*** EXTRACTED ENTRIES ***
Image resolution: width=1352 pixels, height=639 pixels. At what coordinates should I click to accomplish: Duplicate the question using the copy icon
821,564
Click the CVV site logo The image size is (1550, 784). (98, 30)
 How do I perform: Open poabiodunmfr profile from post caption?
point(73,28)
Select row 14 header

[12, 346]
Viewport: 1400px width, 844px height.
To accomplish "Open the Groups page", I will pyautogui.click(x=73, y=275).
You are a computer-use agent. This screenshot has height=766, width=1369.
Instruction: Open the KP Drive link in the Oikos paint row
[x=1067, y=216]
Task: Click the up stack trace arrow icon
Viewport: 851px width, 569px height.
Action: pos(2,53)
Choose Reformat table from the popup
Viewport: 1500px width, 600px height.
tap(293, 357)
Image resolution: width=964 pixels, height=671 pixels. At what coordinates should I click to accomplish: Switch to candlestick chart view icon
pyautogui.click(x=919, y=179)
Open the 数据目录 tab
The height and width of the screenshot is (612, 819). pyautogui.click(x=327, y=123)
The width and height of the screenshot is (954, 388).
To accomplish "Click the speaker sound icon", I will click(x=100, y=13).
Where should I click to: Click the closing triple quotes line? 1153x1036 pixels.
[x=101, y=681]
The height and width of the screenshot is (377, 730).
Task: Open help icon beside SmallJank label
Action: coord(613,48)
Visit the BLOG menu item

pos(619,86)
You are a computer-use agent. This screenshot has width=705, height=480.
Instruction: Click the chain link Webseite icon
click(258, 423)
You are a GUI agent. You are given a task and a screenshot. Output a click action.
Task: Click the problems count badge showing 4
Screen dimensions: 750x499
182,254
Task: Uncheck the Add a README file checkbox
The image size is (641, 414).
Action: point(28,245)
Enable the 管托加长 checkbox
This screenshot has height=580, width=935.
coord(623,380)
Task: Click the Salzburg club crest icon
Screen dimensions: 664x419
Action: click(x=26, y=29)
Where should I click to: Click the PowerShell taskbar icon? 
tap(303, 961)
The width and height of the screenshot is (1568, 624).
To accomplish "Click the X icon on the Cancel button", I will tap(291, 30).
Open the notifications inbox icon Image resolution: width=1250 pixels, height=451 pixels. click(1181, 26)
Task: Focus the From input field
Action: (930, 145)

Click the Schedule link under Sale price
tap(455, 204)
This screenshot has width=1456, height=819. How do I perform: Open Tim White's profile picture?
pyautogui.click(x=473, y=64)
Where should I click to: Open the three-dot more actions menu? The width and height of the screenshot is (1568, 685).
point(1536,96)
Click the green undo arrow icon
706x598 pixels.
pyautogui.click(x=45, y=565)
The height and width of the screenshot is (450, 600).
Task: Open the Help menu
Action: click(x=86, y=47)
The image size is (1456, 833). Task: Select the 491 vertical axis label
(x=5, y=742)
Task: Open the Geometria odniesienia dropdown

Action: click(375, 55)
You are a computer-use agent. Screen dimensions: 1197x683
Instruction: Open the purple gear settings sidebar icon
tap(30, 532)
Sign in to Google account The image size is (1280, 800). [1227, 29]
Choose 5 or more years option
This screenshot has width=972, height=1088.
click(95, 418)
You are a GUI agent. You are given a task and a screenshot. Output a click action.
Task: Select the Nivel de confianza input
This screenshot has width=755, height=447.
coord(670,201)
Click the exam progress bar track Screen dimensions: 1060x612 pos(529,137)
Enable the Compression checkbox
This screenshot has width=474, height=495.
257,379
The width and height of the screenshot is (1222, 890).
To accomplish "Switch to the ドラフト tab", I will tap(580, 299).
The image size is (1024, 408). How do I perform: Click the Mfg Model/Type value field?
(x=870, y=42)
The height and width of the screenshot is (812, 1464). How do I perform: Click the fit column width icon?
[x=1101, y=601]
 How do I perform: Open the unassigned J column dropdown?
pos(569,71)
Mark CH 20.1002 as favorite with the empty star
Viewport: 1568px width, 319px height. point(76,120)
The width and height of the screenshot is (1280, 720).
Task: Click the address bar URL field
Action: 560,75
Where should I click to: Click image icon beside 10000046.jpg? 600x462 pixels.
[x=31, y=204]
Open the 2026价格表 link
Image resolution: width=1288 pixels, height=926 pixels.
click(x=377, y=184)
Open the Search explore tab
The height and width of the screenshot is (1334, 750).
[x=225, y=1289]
***
• PROBLEM DETAILS:
Show every line of the listing in which the string "Enable" can be found.

• FINISHED TASK:
Enable the 管托加长 checkbox
Enable the Compression checkbox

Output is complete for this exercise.